The hike to Deep Creek Hot Springs is a MUST for those who are itching for adventure. However, it is absolutely not for the faint of heart. Deep Creek Hot Springs is located about 2 hours away from Los Angeles. It is roughly a 5-mile hike in- and-out, however, the trek in is deceitfully simple if you go the conventional way. You find yourself mesmerized by beautiful desert scenery and mountains as you walk down trails along the edge of this dusty location. The beautiful valley that you stand high above distracts you as you continue down for about 2.5 miles. The gradual decline in the path (and then very steep decline at the end of the trail to the hot springs) makes this trip seem effortless and quick.
Please note, however, too, that if you are afraid of heights, this may not be the trail for you. There is a path near the end that is right on the side of a steep mountain, and it gets incredibly narrow.
Then, as you approach the hot springs at the bottom of the mountain, a paradise appears in a clearing of trees. You see a beautiful body of water that isn’t quite big enough to be a lake, but it’s much larger than most creeks that I’ve seen. As you step into the clear water, you see little fish and tad poles move around your legs to avoid your step. This water is, surprisingly, very warm (in the right season, of course). Welcome to the natural hot springs!
As you pass through the shallow water, you can go to the opposite side of the hot springs to the rocks. These rocks serve as pools that hold more of the hot springs. There are many different caverns that serve as little “hot tubs,” holding all different temperatures of water. The hottest pool is supposed to be 110 degrees. There are some that are much cooler, however, and the creek around the pools is the perfect swimming temperature. It feels like a luke-warm bath.
For those who enjoy action, you can jump off rocks into the waters of the creek. We swam, laid out in the natural springs, and soaked in the amazing scenery that this hidden spot had to offer.
This is all fun and perfect if you come in the late spring or early fall. However, if you come in the early spring, be aware that many of the mountains have snow melting into the river the hot springs are in. So, while the hot springs, themselves are still warm, when you go to cross the river, it may be icy cold. I went in the summer and the warm water was like a nice bath. In the early spring, my skin turned red and felt as if it was on fire due to the icy water.
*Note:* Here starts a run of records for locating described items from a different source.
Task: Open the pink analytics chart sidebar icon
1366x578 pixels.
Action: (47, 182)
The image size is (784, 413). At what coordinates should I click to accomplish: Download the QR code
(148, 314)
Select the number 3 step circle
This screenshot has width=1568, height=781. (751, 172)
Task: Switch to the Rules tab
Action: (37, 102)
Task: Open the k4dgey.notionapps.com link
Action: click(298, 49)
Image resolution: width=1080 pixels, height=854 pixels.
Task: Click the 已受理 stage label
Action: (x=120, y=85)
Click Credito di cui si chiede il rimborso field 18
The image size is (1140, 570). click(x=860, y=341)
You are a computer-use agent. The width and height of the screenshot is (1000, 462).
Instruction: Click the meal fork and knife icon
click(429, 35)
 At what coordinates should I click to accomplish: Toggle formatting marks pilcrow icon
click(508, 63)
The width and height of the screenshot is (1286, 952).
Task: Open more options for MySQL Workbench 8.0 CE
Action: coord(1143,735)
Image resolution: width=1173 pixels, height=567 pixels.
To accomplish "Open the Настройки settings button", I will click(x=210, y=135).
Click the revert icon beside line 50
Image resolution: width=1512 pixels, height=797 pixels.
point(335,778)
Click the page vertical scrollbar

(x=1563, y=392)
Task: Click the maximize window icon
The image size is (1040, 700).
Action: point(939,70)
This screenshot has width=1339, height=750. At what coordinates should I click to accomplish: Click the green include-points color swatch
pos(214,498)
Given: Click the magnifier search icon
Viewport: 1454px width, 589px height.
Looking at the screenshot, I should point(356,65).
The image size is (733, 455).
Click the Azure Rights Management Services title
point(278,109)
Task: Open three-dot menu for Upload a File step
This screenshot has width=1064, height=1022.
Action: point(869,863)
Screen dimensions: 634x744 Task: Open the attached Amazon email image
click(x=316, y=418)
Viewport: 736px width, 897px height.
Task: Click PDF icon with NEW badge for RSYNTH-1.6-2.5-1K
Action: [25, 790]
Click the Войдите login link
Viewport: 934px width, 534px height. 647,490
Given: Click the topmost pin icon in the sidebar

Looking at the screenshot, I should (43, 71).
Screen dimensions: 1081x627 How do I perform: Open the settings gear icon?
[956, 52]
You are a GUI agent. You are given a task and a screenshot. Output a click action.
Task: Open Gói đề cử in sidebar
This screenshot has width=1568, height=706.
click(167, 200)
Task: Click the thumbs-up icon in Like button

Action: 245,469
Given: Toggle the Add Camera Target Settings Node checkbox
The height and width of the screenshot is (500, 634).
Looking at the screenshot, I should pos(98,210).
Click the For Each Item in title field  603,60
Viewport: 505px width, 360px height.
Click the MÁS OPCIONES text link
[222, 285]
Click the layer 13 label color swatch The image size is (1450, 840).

I bet you forgot about having to go back 2.5 miles after your amazing soak, huh? Most people do. The people who tackle this trail regularly know that you need to save almost ALL of your water for your trek back in the desert heat after enjoying your time in the warm water. I’m telling you now… if you go, please save A LOT of water for your way back. Unlike your gentle trip down, the entire way back from the hot springs is up hill. It’s 2.5 miles up. Most of the trail is on a slight incline; however the beginning and end of the trail are very dramatic climbs. If you are out of shape, you will not be able to easily make this trail back. So please be advised: have a lot of water and pace yourself or you will have a hard trip back. (The owners of the land were telling me that they are in danger of being shut down due to people needing to be rescued regularly.)
Perhaps soon, I will tell you all how our friend almost died going on this trip with us. (Updated, I did! Click the link here!) We had a real adventure on this trail! But it’s clearly thanks to the time of year we went hiking there.
But, if you’re used to hiking on rough terrain, I highly recommend this beautiful place. It may be a bit difficult, but it is absolutely worth it.